Lower bound on sum-free set size with high probability

Alignment with known threshold results

Identification of non-pseudorandom properties

Abstract

$S \subseteq \mathbb{Z}_{2n}$ is said to be sum-free if $S$ has no solution to the equation $a+b=c$. The sum-free process on $\mathbb{Z}_{2n}$ starts with $S:=\emptyset$, and iteratively inserts elements of $\mathbb{Z}_{2n}$, where each inserted element is chosen uniformly at random from the set of all elements that could be inserted while maintaining that $S$ is sum-free.

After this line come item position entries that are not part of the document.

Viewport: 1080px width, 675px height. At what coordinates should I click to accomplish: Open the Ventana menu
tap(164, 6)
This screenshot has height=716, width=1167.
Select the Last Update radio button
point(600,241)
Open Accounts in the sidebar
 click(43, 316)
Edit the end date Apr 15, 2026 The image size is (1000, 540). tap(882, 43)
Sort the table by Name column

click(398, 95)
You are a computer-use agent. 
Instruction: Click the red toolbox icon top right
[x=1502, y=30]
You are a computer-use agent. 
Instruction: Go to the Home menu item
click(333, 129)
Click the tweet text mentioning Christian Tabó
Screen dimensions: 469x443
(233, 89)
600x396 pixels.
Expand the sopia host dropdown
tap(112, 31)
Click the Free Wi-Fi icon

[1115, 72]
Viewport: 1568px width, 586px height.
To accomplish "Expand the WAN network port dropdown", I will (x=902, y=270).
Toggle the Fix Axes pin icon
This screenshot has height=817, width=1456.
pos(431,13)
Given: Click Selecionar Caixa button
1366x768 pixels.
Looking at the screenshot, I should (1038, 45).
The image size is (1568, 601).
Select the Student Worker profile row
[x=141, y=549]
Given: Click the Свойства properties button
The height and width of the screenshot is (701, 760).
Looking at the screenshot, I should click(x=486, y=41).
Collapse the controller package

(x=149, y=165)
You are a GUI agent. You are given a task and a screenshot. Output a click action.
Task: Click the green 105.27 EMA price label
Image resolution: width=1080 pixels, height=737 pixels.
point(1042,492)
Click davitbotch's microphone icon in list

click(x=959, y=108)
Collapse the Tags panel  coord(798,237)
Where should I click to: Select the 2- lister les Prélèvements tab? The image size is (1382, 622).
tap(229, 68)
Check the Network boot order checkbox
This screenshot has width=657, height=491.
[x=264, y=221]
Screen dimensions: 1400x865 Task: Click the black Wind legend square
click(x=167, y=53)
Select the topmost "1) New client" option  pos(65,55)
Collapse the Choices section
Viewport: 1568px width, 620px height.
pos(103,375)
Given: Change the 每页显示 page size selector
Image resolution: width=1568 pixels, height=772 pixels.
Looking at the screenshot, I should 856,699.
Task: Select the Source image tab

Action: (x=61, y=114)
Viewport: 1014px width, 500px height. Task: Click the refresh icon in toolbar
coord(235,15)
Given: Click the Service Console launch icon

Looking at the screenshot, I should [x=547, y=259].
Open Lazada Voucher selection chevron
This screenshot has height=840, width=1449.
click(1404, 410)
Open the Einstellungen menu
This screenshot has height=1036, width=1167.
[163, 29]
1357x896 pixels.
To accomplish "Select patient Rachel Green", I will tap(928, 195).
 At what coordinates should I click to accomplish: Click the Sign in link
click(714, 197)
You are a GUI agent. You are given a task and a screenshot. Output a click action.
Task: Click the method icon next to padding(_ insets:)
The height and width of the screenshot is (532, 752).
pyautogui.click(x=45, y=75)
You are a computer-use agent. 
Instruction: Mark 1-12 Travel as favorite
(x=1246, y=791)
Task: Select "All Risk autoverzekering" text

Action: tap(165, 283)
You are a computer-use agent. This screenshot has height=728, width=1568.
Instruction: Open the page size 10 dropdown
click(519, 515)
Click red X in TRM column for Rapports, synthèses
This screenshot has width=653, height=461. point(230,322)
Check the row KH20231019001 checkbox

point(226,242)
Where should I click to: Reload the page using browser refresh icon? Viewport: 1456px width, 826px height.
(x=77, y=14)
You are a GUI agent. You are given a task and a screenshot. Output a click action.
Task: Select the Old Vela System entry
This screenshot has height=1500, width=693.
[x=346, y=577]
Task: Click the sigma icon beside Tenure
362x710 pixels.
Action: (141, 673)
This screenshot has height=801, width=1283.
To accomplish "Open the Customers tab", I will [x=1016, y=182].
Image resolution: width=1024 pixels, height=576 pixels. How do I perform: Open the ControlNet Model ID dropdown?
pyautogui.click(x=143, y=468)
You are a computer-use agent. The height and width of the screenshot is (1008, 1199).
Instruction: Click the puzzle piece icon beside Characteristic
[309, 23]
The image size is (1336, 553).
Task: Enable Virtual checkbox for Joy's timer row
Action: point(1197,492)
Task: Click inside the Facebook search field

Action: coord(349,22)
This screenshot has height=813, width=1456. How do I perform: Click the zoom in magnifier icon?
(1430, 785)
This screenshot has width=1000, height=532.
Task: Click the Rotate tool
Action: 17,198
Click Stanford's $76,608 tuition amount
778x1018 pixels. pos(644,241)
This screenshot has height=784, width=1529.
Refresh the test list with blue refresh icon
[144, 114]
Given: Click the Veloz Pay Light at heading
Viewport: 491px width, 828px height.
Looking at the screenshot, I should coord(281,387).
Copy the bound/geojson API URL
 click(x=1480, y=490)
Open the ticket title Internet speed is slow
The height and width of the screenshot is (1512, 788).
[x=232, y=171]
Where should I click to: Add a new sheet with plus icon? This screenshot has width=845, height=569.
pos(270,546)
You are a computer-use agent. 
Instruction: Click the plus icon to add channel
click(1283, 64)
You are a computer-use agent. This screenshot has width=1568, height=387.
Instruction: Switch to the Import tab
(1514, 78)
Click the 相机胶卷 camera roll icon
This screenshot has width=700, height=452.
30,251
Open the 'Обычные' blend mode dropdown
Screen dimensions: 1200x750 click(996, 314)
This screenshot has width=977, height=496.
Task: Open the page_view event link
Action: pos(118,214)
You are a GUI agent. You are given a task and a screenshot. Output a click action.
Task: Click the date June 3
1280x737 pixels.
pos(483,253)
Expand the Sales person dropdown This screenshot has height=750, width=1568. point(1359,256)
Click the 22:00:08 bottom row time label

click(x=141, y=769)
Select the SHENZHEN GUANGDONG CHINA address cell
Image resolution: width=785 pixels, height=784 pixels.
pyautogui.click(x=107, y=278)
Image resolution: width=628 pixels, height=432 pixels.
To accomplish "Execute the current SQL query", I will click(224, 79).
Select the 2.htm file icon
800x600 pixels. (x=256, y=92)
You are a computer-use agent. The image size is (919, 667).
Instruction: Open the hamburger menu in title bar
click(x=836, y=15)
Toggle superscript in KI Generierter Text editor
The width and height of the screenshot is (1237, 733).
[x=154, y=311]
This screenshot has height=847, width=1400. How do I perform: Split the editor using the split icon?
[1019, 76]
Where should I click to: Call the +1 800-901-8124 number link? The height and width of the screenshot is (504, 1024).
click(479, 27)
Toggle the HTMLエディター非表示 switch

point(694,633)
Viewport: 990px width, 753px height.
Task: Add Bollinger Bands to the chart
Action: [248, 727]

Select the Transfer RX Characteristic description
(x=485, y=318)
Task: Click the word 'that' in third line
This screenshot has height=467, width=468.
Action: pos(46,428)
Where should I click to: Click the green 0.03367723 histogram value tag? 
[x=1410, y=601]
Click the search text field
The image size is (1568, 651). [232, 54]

We prove a lower bound (which holds with high probability) on the final size of $S$, which matches a more general result of Bennett and Bohman, and also matches the order of a sharp threshold result proved by Balogh, Morris and Samotij. We also show that the set $S$ produced by the process has a particular non-pseudorandom property, which is in contrast with several known results about the random greedy independent set process on hypergraphs.